CENTCOM’s Red Team was less sanguine about Hamas than Hezbollah, apparently. No doubt, this is merited. Hezbollah and the Lebanese government have come through civil wars and other, lower-scale conflicts, to arrive at least at the beginnings of ways to live together and cooperate. Such is not the case with Hamas and the Palestinian Authority, and the much more direct nature of the conflict with Israel in Hamas’ case also complicates matters.
Nonetheless, Perry writes: “The report argues that an Israeli decision to lift the siege might pave the way for

reconciliation between Fatah and Hamas, which would be “the best hope for mainstreaming Hamas.” The Red Team also claims that reconciliation with Fatah, when coupled with Hamas’s explicit renunciation of violence, would gain “widespread international support and deprive the Israelis of any legitimate justification to continue settlement building and delay statehood negotiations.”
Engagement?
The Red Team’s bottom line should be self-evident: the current policy of attempting to isolate both Hezbollah and Hamas isn’t working. Reality always intrudes, and the reality is that both these groups now represent significant portions of the Lebanese and Palestinian populations, respectively.

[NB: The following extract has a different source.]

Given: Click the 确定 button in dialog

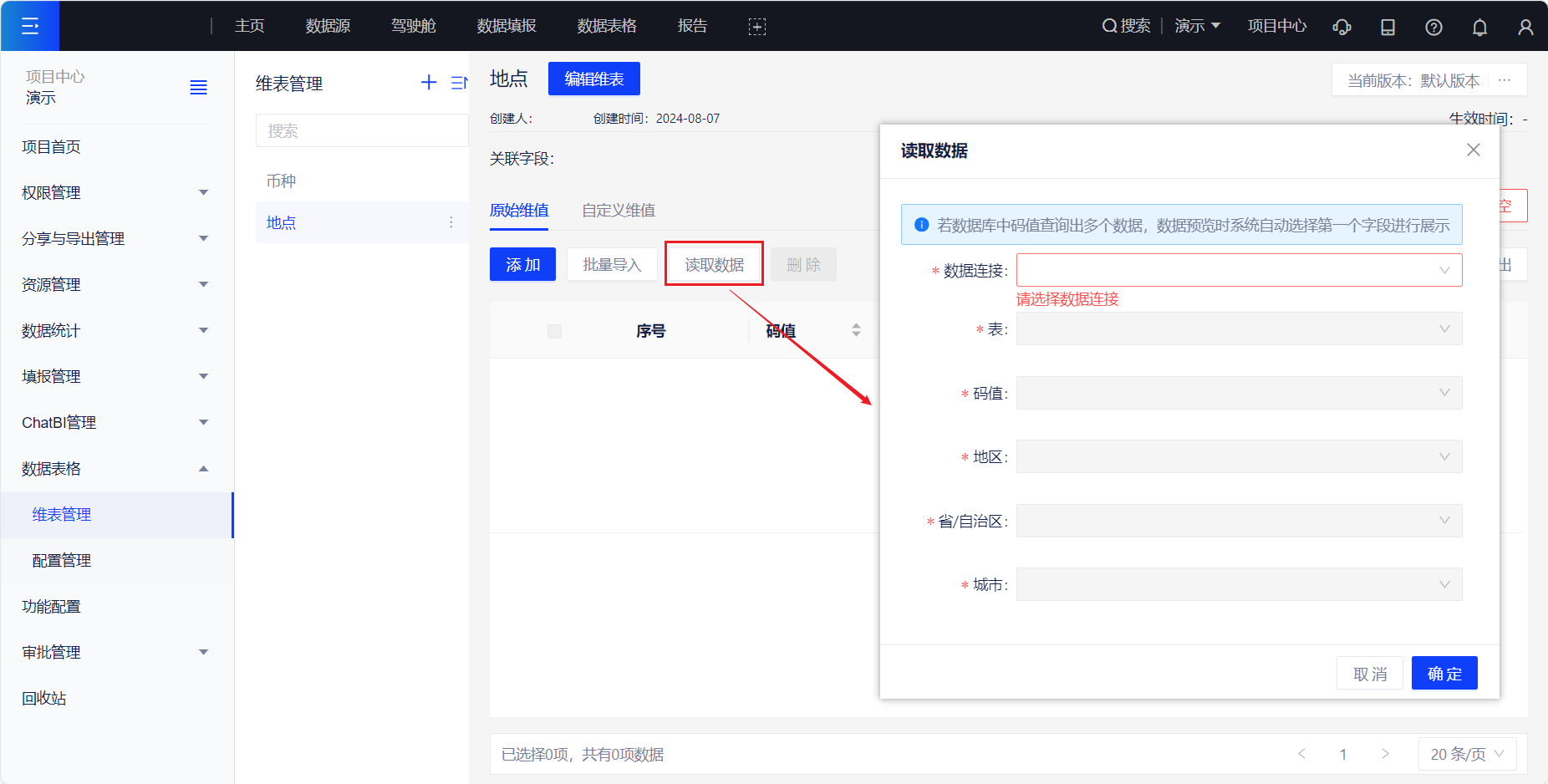Looking at the screenshot, I should click(x=1444, y=673).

The real trouble is that, from the West’s perspective and especially from Israel’s, the sine qua non for both groups is their willingness to renounce independent violence. The way forward for both is to allow their military forces to come under the control of a central government.

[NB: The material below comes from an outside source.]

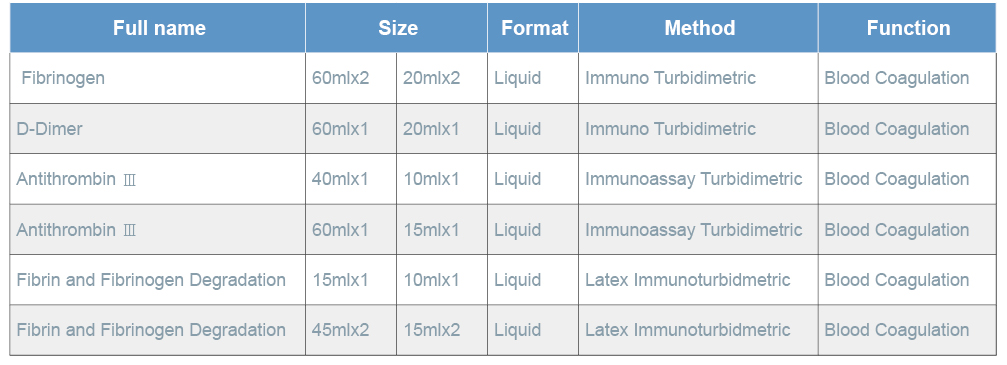Select the 40mlx1 size cell
This screenshot has height=365, width=1007.
[x=341, y=179]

For Hezbollah, there is a lot less pressure to do this domestically. Many Lebanese, with much justification, see Hezbollah as their best line of defense against renewed Israeli attacks. They’ve proved themselves capable in this regard. Still, the situation is inherently unstable; if a government does not control the means of violence, it does not control the country. And 2006 also proved that Hezbollah can, through impetuous actions, bring about Israeli attacks for which the population suffers.
Hamas still has not really decided whether it wants to be a militant revolutionary group or if it prefers to be a part of a unified Palestinian government. Its reluctance to allow the PA, in a unified government, to take command of its fighter is both understandable, from their point of view, and the biggest sticking point in unity talks.
Hamas sees the PA as collaborationist. This presents a quandary. Joining a unity government, even as a minority party (as polls suggest it would), would enable it to confront what it sees as quisling tendencies in Fatah. But it would also mean it would have to agree to cease completely all military operations independent of PA decisions.
For Hamas, confronting Israel with violence is still a central part of its identity.
For Hezbollah, the Western-oriented government of Fuad Siniora is both too hostile to its Iranian patron and too willing to accommodate American and Israeli desires, which it sees as incompatible with Lebanese national aspirations.
These are problems. But it is possible that they can be worked through if engagement is sustained. In any case, that is the only realistic course open to the US. Trying to starve or wipe out these groups is simply not going to work, as it never does in these situations, historically. There is no way to negotiate with al-Qaeda, as they are not interested in any sort of agreement and their only path to the future is through violence. But Hamas and Hezbollah, as deeply objectionable as I find them, are not the same. It seems some in CENTCOM have reached a similar conclusion. Let’s see how long it takes for that understanding to filter its way up the food chain to the political leadership, at least in America.